Sangat akrap mereka berbincang, tapi Ratih yang merasa asing disana tidak banyak bicara kecuali Angga mengajaknya.
Bu Martono suka dengan sikap Ratih yang sopan dan tidak berlebihan. Sangat mirip dengan Arum. Hanya Arum mitu lebih banyak bicara, cerewet, dan terkadang galak. Ah, rundunya aku sama Arum, bisik batin bu Martono.
Ketika sa'atnya makan siang, Ratih ikut menata meja dan mengatur tatanan dimeja makan. Seperti biasa Angga minta Ratih duduk disamping ayahnya.
"Kenapa ibu seperti malu sama bapak? Apa bapak suka marah sama ibu?"
"Enggak kok, ibu nggak malu. Bapak nggak pernah marah sama ibu," kata Aryo.

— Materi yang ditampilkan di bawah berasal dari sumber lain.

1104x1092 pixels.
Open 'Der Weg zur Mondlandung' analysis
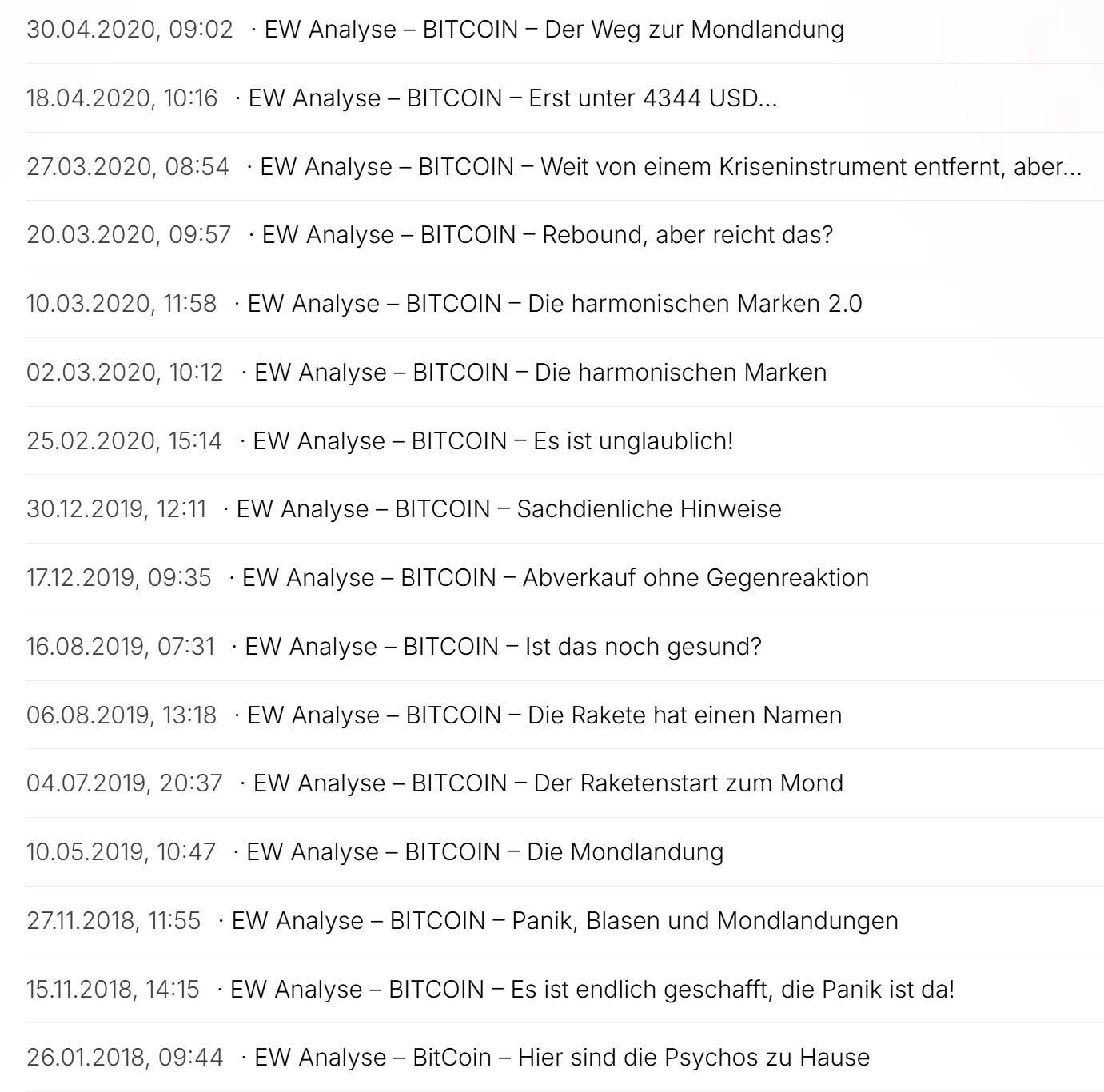[553, 30]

Ratih mengangguk sambil tersenyum.
"Ibu, ambilkan nasi untuk bapak ya," sambung Aryo lagi. Dan kembali dengan gemetar Ratih menyendokkan nasi kepiring Aryo.Untunglah kali ini tidak tercecer, karena Aryo sudah lebih dulu mendekatkan piringnya kedekat mangkuk nasi.
"Ayam goreng eyang enak, seperti masakan ibu," celetuk Angga.
"Angga, kan eyanag sudah bilang kalau lagi makan jangan banyak bicara. Ayo dihabiskan makannya dulu. Nanti kalau sudah selesai makan, kamu boleh ngomong sesuka kamu," tegur bu Nastiti.
Angga mengangguk angguk sambil menggoyang-goyangkan kakinya yang tergantung dikursi makan.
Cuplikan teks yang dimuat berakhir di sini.